Posted in Census/Demographics, Live Events, New Media, Politics/Public Policy, Social Science, United States on 2010-04-01 19:58Z by Steven

Who Counts & Who’s Counting? 38th Annual Conference National Association for Ethnic Studies Conference

National Association for Ethnic Studies, Inc.
2010-04-08 through 2010-04-10
L’Enfant Plaza Hotel
Washington, D.C.

Dr. Larry Shinagawa, NAES 2010 Conference Chair

Our theme of “Who Counts and Who’s Counting” signals the importance of Washington, D.C. as a physical, cultural, and social nexus for policy decisions that will shape the 21st Century.

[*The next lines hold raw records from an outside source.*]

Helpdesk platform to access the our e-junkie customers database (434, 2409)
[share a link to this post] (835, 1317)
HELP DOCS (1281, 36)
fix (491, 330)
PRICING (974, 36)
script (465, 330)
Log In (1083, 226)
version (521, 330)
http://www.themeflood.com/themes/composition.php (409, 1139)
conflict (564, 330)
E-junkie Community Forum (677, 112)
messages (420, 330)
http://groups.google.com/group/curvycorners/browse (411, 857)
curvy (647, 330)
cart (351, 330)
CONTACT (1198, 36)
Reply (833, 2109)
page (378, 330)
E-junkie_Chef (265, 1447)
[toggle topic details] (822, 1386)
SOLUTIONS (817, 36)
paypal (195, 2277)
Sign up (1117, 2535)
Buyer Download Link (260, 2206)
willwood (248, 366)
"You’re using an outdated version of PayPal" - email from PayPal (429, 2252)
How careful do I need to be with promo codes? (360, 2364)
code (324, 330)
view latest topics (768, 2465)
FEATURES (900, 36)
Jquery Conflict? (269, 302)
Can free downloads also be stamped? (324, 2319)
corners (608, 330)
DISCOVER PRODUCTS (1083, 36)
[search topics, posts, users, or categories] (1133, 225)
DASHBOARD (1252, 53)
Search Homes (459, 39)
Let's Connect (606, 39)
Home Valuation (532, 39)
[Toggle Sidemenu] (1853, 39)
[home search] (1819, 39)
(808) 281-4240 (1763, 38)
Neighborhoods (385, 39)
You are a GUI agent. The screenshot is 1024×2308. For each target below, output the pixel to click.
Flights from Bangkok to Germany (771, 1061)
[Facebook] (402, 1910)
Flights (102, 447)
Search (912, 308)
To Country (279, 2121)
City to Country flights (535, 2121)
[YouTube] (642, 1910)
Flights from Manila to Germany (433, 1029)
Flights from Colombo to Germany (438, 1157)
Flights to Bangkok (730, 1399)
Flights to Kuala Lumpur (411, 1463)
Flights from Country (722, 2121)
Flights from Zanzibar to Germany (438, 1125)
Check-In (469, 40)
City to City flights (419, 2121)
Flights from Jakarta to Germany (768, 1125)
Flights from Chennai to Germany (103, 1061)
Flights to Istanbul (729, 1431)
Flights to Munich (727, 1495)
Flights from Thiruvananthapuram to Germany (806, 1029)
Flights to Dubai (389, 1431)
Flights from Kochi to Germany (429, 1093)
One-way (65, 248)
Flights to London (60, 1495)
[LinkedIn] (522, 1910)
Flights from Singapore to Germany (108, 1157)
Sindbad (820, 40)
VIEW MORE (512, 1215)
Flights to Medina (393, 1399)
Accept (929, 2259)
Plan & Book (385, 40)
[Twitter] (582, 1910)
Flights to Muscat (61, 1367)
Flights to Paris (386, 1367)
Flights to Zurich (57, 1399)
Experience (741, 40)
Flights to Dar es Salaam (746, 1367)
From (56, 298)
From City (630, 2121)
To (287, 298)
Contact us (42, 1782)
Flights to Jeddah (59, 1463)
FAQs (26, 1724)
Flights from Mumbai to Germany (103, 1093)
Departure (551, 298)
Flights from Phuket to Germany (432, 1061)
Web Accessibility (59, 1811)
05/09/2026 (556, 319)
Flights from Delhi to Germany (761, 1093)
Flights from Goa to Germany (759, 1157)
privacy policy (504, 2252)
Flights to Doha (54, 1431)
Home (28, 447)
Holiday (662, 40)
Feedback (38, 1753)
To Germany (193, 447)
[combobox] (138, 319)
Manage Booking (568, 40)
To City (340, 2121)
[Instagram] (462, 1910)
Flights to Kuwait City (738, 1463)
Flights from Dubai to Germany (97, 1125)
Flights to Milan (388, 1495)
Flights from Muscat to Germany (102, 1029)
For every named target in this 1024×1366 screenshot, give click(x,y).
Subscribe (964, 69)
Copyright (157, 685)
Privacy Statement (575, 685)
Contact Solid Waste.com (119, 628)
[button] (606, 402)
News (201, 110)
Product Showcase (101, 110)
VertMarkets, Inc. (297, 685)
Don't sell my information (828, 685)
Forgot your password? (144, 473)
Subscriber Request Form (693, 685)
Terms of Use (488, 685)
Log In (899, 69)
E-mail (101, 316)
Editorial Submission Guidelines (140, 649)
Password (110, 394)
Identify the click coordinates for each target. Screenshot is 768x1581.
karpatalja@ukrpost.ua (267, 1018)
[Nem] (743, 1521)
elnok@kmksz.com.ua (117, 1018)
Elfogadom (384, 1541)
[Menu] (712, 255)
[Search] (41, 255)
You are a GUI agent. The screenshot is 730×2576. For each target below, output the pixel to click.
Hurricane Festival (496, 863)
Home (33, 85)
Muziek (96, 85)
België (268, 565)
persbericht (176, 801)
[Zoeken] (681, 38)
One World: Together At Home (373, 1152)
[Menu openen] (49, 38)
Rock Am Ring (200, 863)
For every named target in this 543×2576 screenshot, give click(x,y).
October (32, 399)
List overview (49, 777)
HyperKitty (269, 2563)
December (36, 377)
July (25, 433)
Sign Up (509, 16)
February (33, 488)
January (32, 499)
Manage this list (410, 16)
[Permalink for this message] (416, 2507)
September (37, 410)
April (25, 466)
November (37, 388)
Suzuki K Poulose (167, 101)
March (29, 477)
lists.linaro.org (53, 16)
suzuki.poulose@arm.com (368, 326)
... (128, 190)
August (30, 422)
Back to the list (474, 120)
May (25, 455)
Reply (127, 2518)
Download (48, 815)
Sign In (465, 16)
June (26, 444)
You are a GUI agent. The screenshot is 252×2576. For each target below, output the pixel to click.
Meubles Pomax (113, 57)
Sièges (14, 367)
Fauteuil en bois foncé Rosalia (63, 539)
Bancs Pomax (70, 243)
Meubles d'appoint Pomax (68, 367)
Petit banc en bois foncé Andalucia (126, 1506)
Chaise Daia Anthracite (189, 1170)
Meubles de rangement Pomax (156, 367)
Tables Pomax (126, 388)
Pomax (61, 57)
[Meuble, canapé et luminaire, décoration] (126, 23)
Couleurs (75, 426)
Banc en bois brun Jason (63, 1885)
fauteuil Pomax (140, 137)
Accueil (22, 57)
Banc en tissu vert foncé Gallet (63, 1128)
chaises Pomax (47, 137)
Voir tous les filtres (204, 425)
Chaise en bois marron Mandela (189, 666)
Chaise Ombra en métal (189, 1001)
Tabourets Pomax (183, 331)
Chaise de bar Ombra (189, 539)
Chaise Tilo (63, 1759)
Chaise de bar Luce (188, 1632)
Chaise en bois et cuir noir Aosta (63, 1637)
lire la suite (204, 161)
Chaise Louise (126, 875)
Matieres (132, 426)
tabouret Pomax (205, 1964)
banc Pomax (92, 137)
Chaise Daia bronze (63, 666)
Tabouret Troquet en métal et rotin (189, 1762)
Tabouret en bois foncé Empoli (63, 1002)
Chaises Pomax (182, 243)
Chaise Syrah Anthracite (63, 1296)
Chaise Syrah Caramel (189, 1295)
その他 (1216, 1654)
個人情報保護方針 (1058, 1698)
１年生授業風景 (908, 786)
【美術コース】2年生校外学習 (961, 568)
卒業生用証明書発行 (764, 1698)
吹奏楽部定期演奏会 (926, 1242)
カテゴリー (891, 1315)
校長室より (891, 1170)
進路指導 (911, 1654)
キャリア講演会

With the 2010 Census signaling the dramatic changes that are affecting all ethnic and racial communities in the United States, who is doing the counting and how we construct the discourse and policies of who counts will be central to the future of all residents of the United States and will shape global relations around the world. We hope you will participate in this important dialogue; welcome to NAES 2010 in Washington, D.C.!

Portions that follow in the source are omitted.